Wednesday, September 22, 2010

Two Rants Are Enough

My second rant of the day about the students at McGill.*  First, they stop bottled war from being sold on campus.  Today, they protested the closing of the Architecture Cafe, the last bastion of student-run food service on campus.  I understand their plight--that the student-run businesses were cheaper, and McGill sold them out by agreeing to a contractor that insisted in a monopoly for food stuff on campus.  But this is the loudest protest I have seen at McGill other than random student unions marching on campus to get the students to protest modest tuition increases.  For a modest dent in food choice. 
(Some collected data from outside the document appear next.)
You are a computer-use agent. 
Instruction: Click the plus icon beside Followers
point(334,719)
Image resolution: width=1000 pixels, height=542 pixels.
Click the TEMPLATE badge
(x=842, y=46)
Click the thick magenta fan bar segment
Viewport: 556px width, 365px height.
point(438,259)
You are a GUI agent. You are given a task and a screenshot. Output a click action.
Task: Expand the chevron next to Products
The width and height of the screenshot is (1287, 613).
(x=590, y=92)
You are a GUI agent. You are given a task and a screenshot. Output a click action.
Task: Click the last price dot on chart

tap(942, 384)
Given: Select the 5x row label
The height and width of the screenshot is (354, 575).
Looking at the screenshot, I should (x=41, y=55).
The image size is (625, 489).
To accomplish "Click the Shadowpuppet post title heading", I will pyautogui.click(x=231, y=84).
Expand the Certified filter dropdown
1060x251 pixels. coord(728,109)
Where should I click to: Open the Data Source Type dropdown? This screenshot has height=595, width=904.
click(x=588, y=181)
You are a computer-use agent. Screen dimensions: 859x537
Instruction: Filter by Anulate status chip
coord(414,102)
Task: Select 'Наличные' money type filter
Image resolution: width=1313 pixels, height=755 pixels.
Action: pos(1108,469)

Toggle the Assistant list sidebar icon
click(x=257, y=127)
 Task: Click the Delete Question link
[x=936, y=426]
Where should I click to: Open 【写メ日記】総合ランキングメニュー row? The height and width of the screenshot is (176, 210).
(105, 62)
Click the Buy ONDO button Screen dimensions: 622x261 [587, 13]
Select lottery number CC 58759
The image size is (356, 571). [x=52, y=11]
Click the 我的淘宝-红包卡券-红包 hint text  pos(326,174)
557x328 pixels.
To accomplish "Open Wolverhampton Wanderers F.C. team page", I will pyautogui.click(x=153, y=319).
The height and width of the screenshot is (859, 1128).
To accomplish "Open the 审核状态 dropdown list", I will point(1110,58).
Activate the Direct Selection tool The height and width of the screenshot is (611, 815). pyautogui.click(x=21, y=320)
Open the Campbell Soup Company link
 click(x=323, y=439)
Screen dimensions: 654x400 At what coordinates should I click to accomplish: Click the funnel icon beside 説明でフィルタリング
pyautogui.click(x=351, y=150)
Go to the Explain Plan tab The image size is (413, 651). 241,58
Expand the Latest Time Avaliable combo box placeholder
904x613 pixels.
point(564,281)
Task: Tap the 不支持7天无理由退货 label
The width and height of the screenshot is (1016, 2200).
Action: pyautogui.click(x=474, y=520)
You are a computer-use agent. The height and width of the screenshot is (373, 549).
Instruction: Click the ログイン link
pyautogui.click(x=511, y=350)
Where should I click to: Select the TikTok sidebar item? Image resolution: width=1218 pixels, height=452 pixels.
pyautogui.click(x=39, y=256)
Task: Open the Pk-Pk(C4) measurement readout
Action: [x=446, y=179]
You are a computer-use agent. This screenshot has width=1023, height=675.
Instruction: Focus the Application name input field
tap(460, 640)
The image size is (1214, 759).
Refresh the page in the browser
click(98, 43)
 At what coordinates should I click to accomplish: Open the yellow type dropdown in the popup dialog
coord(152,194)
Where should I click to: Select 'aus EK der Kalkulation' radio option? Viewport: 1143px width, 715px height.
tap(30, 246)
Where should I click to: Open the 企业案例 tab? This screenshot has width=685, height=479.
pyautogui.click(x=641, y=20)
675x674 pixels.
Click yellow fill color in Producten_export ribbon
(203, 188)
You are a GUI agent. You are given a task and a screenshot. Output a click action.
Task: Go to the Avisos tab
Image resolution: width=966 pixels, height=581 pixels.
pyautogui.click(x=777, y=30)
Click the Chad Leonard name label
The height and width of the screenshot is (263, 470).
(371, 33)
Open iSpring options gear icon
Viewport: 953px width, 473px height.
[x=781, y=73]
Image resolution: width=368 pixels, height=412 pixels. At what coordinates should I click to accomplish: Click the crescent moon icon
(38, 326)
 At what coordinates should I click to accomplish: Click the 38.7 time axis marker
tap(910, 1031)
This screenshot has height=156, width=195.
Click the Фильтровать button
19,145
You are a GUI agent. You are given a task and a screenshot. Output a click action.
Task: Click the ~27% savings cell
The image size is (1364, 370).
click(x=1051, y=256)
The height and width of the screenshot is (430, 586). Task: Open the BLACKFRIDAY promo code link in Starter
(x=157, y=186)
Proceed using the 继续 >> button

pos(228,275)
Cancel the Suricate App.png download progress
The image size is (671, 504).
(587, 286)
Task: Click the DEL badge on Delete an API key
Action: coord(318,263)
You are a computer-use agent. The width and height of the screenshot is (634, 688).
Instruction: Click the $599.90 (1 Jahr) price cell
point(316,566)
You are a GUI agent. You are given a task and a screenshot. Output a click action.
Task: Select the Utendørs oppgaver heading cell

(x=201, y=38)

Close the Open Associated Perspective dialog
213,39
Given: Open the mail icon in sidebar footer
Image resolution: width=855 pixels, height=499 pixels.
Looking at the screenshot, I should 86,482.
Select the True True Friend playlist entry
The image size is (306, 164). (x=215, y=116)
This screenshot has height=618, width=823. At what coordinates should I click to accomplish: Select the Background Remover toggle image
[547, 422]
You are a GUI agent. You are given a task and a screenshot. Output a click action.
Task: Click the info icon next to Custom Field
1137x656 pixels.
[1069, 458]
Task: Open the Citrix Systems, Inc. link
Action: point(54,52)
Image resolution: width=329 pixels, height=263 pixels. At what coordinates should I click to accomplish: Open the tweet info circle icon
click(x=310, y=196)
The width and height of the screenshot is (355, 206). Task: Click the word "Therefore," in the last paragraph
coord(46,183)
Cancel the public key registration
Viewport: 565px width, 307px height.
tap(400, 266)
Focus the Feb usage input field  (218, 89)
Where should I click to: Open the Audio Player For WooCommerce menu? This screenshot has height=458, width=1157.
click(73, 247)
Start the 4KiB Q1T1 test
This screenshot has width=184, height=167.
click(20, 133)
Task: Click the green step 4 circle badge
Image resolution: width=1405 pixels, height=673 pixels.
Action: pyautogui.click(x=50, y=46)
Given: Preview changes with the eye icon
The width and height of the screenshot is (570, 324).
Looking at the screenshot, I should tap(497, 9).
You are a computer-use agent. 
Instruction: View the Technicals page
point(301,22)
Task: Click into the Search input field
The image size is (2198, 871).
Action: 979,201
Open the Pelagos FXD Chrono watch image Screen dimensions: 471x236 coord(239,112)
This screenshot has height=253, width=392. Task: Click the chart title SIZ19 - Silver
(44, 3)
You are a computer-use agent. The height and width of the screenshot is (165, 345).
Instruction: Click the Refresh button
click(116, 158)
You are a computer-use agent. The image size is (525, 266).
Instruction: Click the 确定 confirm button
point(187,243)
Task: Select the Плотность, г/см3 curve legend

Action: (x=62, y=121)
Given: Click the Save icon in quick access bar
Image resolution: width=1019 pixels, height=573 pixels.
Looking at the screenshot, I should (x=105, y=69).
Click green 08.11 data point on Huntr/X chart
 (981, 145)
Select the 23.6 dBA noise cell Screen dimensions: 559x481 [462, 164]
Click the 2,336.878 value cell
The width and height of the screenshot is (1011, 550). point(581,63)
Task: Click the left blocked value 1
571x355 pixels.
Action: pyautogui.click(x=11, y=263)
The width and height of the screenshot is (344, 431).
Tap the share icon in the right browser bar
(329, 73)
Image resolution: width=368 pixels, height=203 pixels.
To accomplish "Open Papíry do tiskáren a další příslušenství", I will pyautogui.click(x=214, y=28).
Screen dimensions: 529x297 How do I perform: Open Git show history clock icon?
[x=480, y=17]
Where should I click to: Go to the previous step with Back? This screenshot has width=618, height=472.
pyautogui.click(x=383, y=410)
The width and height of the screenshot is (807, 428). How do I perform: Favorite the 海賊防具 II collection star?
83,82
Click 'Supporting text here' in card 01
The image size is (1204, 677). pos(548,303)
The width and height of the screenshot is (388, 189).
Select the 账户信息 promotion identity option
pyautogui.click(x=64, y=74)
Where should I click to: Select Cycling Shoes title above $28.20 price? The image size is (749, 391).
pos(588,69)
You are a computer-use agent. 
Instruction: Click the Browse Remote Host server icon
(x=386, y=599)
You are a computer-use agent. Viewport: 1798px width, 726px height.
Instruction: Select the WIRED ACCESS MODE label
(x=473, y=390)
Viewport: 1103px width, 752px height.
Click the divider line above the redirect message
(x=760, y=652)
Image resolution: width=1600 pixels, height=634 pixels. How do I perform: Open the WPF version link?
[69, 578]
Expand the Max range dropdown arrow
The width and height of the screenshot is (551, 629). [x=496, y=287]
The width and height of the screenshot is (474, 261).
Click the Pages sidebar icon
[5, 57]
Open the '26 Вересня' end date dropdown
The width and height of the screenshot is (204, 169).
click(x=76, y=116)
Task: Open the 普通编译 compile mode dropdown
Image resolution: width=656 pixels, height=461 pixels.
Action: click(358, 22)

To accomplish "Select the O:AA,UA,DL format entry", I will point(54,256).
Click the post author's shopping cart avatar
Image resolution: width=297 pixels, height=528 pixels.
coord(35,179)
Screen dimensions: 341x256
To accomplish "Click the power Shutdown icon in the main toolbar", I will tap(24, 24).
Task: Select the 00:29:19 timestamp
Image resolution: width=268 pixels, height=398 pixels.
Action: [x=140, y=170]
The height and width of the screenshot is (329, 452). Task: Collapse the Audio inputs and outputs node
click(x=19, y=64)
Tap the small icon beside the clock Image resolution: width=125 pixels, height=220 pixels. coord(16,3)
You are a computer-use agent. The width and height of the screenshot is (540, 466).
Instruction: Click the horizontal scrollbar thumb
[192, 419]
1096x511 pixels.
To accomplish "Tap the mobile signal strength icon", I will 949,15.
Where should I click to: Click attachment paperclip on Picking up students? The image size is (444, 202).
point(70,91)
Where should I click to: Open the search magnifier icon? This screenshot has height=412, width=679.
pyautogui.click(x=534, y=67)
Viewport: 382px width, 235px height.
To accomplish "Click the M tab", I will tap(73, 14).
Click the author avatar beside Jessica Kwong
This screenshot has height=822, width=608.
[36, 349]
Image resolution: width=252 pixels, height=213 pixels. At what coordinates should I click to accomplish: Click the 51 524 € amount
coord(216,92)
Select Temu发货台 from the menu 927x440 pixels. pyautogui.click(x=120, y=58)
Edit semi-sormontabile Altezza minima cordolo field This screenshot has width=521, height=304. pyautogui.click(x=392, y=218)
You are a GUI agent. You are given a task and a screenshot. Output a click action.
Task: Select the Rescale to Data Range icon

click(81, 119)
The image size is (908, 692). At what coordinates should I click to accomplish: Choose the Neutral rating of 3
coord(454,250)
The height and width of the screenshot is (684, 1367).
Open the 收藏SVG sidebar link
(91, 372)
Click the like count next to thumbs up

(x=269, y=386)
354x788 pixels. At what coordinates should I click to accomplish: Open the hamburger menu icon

I guess I am miffed at their priorities.  I do think students should protest about stuff that offends them--that is a key part of the college experience.  But having spent the first several weeks of the term fending off students who could not get into a senior level lecture class of 80 students, I find the class size/class choice problem to be a bigger issue.  Partly this is a problem we have caused, as course reductions mean fewer classes, bigger classes, so I should not be pushing them to protest.  But aside from a small number of honors seminars, in poli sci, we end up having more than a few 80 person classes at the 400 level--courses for juniors and seniors.  That, um, sucks.  It is good for me since I can get a TA to do the grading, but they have been here long enough to have a non-lecture experience at the advanced level.  I need to learn from Mills Kelly how to run an 80 person class with few or any lectures, I guess. 

And I guess the students are on to something as protesting something as complicated as class size and choice is probably not going to be effective, given all of the constraints under which McGill is operating.  Plus it might mean me teaching more classes.....




*  To be clear, I have the highest respect for the students here, as my blog has repeatedly asserted. They are curious, smart, interesting, interested, dynamic and do not complain much about grades.  They do the work really well and make me think.